Well, yeah, but he was talking about the relative density of data. Back then, we would think of a gigabyte of data to be years of work. These days, a couple of gigabytes are eaten up by three or four high-resolution photos. Or an album. But what the heck. After the Terabyte, we have the Petabyte. Then the Exabyte, and then the Zettabyte. Beyond that is, at least in my frame of reference, the mythical yottabyte. I believe beyond that we're looking at the brontobyte, or 1024 yottabytes. And I believe the Geopbyte is 1024 Brontobytes.
Which, by the time my grand kids have grand kids, will be about the amount of space Microsoft Windows 57.2 will need. I expect it will be organized into a media form that looks roughly like a needle, to permit minimal contact to increase the density of the devices and permit several million of them to be combined into a humongobyte array, that is, the combination of 1024 Geopbytes would make a maxibyte, 1024 maxibytes would make a glopabyte, 1024 glopabytes would make a wallopbyte, 1024 wallopbytes make a trulyhugebyte, and 1024 trulyhugebytes make a maximegabyte, and 1024 maximegabytes will make an areyouseriousbyte, and 1024 areyouseriousbytes will make a humongobyte. Or, because a kilobyte is 10^3, a megabyte is 10^6, and a gigabyte is 10^9, terabyte is 10^12. Petabytes are 10^15, exabytes are 10^18, and Zettabytes are 10^21. Yottabytes are 10^24, brontobytes are 10^27, which would make the geopbyte 10^30. My truly humorous attempt (that is, I'm trying, probably not succeeding) at describing beyond that would put the maxibyte at 10^33, the glopabyte would be 10^36, the wallopbyte would be 10^39, the trulyhugebyte would be 10^42 (though I'd be OK with that being the Dadamsbyte - you figure it out), and the humongobyte clocks in at 10^45. That is, a 1 followed by 45 additional digits before the decimal point.

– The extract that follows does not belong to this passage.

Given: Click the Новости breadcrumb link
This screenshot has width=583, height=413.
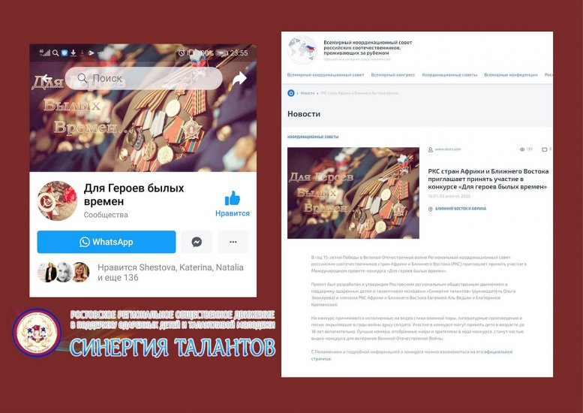Looking at the screenshot, I should [308, 93].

How big is that number? Well, let's have some fun. Let's say that humanity first was able to call itself "human" 150,000 years ago. That's, from right now, 4,730,400,000,000 seconds ago. And our sun's estimated age is 5,000,000,000 years, or 157,680,000,000,000,000 seconds. And I'm proposing that we may at some point be able to store 1,000,000,000,000,000,000,000,000,000,000,000,000,000,000,000. Except it would be the equivalent of 2 x 2 for a very, very long time.